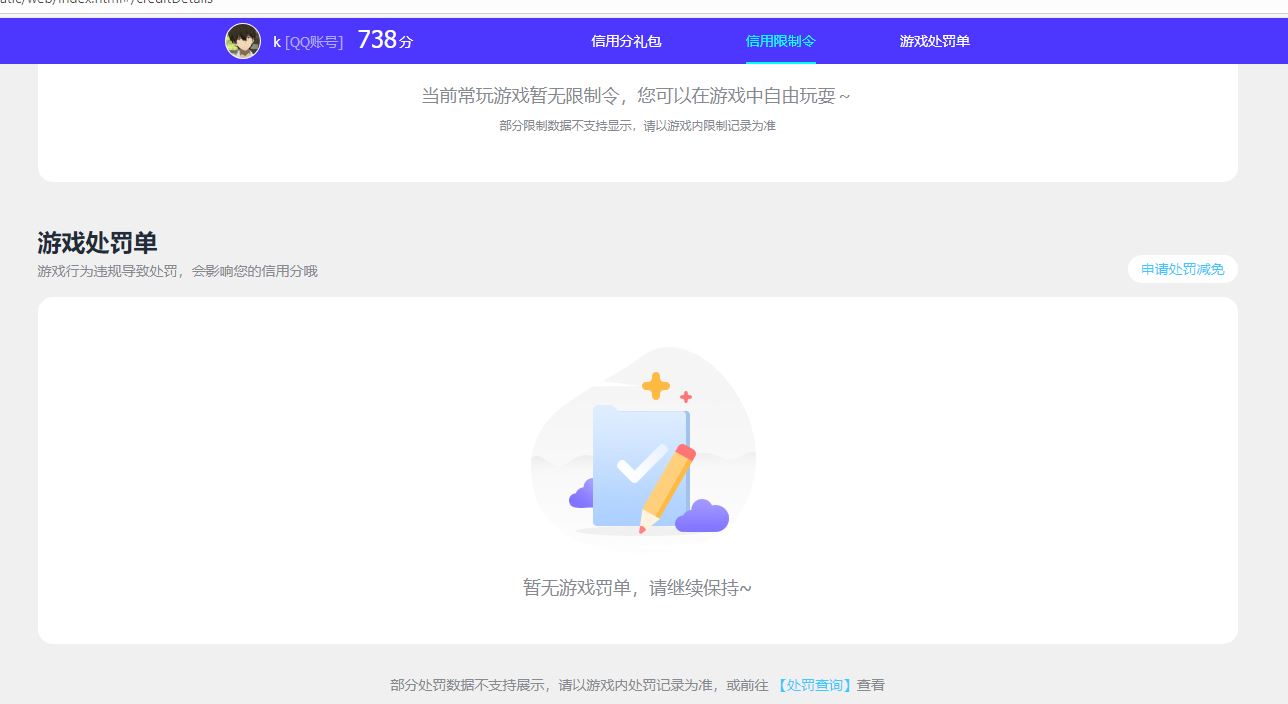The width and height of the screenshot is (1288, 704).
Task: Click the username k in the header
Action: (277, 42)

* * *

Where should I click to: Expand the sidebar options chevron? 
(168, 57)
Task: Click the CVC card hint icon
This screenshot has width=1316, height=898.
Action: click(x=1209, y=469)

● Brief: Rewrite the rows from the line containing "Where should I" through the line containing "Action: click(x=1209, y=469)" as a JSON list of strings, one string per line, leaving out blank lines.

● Task answer:
[
  "Where should I click to: Expand the sidebar options chevron? ",
  "(168, 57)",
  "Task: Click the CVC card hint icon",
  "This screenshot has width=1316, height=898.",
  "Action: click(x=1209, y=469)"
]